The companies that will grow from this mud — Gulf Oil, the Texas Company, Humble Oil — will become some of the largest corporations in human history. Humble Oil will become Exxon. The Texas Company will become Texaco. These names will outlast empires. They will be printed on gas stations and tankers and annual reports and congressional subpoenas and protest signs and climate accords that no one honours. All of it starts here, in the muck, under a Texas sky, while a column of oil the colour of midnight paints the clouds.

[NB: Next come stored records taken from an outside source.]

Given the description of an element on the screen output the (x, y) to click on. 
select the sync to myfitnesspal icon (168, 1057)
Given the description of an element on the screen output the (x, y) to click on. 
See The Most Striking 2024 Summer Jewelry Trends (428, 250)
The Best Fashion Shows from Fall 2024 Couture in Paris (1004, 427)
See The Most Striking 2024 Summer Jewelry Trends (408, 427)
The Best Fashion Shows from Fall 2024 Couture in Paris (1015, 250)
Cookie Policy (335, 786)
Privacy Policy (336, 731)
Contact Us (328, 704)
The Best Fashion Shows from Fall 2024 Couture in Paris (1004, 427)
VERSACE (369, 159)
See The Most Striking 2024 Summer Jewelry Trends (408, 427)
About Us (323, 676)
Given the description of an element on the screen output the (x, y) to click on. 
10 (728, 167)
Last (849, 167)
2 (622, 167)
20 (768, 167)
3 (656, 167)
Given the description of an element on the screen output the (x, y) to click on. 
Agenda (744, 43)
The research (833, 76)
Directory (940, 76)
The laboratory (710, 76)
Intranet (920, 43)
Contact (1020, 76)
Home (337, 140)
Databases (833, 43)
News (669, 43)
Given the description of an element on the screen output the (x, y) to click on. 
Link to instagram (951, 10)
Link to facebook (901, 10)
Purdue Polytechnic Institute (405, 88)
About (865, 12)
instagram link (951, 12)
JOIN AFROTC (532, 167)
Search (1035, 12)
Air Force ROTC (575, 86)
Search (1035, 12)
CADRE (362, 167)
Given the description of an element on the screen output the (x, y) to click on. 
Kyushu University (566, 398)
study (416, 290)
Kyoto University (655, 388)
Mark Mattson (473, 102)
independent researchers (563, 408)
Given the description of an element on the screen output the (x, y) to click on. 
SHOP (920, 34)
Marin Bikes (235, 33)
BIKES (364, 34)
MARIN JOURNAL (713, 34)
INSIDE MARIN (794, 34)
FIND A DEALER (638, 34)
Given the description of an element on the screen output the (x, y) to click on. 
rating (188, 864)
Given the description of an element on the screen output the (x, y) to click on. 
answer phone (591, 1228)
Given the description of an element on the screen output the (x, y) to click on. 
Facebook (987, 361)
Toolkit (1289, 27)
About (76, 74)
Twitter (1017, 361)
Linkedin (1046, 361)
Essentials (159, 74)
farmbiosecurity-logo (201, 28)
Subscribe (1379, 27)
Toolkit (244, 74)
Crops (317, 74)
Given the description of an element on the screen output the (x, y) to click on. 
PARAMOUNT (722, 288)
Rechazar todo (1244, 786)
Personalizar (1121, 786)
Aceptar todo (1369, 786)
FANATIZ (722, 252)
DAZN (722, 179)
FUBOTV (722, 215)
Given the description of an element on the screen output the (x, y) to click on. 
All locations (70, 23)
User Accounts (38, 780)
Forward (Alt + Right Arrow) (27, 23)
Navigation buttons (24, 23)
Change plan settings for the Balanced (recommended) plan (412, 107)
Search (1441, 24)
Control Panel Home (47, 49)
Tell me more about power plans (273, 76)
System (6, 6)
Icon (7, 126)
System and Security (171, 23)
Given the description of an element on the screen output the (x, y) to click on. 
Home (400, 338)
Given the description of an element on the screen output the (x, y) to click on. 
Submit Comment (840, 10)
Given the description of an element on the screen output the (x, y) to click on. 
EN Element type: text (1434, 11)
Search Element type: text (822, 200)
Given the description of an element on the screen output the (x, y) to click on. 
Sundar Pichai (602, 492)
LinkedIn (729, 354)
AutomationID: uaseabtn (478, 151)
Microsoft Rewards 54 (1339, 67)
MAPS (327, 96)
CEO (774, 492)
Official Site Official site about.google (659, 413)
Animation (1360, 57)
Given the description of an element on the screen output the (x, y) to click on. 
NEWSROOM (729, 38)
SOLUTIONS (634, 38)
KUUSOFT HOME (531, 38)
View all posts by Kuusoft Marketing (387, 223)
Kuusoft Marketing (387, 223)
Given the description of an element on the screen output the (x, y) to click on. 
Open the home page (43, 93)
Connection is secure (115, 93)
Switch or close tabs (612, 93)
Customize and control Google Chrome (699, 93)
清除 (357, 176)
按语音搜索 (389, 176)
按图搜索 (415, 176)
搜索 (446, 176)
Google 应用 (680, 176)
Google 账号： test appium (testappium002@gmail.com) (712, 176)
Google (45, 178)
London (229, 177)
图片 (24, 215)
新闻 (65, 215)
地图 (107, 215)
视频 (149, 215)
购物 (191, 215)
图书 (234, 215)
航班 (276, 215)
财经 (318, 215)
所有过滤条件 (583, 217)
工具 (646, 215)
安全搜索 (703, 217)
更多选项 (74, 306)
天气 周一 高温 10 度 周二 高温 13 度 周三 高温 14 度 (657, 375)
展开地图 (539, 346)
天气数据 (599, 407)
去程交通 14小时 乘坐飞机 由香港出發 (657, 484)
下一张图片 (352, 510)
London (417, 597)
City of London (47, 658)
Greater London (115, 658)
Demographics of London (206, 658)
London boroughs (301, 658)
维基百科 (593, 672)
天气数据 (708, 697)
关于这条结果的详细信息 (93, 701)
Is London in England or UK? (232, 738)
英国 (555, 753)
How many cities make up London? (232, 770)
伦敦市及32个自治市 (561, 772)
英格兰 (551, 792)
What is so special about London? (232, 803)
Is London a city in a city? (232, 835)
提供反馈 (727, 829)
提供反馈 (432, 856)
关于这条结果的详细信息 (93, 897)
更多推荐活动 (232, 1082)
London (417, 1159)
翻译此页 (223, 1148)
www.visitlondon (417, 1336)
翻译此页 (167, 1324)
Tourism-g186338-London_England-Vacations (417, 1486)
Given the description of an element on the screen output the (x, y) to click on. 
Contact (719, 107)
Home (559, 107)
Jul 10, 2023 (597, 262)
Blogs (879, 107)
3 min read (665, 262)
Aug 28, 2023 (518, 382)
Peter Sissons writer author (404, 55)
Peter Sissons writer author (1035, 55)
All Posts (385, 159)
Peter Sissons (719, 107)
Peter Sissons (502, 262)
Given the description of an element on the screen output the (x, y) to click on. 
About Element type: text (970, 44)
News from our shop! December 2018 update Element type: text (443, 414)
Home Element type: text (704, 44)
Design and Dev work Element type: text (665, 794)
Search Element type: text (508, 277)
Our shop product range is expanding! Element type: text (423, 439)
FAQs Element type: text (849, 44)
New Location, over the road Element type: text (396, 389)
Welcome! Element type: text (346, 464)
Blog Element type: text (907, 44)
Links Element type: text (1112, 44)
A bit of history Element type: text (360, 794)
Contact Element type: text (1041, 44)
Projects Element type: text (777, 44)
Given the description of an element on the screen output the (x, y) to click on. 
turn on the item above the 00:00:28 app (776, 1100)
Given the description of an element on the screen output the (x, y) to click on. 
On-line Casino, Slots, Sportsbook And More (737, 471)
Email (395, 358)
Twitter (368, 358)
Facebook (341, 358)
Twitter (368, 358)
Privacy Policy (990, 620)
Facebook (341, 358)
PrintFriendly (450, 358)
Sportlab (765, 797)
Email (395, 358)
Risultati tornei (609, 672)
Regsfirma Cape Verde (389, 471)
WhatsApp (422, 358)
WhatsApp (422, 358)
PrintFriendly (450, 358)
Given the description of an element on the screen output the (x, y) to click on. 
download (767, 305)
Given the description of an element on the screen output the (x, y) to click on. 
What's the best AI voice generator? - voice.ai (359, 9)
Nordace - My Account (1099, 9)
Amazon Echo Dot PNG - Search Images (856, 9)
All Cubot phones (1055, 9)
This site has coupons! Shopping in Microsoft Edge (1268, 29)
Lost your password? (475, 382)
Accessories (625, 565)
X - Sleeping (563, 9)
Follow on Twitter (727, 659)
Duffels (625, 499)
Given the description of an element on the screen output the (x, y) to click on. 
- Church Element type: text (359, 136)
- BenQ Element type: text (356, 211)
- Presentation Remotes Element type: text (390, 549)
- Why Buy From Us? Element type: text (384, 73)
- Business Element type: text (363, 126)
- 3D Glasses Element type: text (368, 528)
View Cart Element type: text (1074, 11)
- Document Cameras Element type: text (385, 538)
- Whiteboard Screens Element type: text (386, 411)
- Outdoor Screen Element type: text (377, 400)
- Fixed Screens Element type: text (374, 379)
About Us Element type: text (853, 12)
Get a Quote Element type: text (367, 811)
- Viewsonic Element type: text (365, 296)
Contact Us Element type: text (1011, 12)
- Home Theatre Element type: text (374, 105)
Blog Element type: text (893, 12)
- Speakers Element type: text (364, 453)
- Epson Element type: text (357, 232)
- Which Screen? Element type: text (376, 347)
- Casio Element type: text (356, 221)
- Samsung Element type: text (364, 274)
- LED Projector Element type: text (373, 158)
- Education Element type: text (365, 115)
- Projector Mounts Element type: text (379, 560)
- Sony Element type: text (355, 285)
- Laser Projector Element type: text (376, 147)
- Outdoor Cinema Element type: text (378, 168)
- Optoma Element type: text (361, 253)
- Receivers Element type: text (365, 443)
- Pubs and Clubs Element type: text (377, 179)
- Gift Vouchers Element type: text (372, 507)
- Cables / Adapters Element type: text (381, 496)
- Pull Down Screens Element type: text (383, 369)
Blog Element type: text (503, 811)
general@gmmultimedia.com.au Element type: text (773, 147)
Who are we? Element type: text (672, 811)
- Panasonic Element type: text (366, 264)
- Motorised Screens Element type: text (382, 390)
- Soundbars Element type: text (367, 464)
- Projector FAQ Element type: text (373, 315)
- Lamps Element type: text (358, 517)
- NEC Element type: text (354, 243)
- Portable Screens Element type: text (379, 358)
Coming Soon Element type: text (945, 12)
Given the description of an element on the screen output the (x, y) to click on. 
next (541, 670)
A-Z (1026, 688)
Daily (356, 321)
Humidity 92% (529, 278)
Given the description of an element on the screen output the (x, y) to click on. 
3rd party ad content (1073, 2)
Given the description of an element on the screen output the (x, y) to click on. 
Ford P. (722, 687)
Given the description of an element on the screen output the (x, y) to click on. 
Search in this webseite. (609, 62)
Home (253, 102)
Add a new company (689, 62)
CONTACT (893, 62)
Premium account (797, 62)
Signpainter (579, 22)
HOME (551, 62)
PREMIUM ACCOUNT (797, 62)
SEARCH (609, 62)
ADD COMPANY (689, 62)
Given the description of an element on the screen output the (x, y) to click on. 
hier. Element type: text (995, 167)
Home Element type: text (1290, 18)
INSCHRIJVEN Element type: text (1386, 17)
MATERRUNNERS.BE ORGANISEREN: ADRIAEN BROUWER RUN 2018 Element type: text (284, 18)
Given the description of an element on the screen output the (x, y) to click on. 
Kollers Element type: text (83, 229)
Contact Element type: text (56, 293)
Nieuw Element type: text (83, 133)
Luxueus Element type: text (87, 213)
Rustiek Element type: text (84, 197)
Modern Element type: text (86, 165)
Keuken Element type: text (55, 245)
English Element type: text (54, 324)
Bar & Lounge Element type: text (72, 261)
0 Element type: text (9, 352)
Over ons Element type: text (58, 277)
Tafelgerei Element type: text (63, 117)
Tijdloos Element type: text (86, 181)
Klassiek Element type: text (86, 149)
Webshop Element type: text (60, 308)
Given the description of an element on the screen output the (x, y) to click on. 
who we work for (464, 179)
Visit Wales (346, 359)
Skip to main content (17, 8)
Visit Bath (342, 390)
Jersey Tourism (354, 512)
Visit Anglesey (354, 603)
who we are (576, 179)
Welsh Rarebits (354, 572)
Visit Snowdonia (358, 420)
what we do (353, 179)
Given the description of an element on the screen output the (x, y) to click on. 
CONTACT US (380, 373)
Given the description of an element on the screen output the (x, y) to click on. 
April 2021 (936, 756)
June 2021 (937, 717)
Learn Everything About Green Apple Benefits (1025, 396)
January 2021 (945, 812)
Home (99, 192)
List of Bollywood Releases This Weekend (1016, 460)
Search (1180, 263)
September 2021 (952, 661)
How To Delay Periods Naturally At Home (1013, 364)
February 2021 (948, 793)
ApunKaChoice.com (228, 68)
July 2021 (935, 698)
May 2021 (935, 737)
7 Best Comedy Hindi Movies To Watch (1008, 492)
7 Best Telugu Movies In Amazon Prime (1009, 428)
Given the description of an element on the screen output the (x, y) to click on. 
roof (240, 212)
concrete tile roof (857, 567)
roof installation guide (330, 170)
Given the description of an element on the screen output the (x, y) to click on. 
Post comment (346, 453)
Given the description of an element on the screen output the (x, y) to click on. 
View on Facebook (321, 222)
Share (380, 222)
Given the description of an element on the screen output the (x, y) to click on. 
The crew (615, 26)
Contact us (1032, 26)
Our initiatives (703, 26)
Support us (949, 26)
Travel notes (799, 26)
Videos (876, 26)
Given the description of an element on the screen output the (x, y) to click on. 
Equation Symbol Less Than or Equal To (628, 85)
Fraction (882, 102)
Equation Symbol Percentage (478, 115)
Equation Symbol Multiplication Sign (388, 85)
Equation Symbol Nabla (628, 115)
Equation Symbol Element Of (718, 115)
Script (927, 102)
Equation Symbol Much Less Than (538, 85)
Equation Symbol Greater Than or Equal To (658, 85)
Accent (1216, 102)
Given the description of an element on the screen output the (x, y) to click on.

And on the Isle of Wight, the Queen is still dying. Slowly. Her doctors are still pretending she isn’t. She is eating almost nothing. She sleeps badly and wakes confused. The Empire she built — the largest empire in history, covering a quarter of the Earth’s land surface — runs on coal and cotton and gunpowder and the unshakeable belief that God is English. It does not yet run on oil. It will, soon enough. And by the time it does, the Empire will be losing its grip, and the country that runs on oil most successfully — the country where a one-armed man just proved the geologists wrong — will be the one that replaces it.
The century is twelve days old and it’s already learning its first lesson — that everything you think is permanent is just a long, convincing performance. The Queen. The Empire. The age of coal. The certainty that Texas is just lumber and cattle and dust.
Somewhere beneath the earth, the future has been waiting. It doesn’t wait anymore.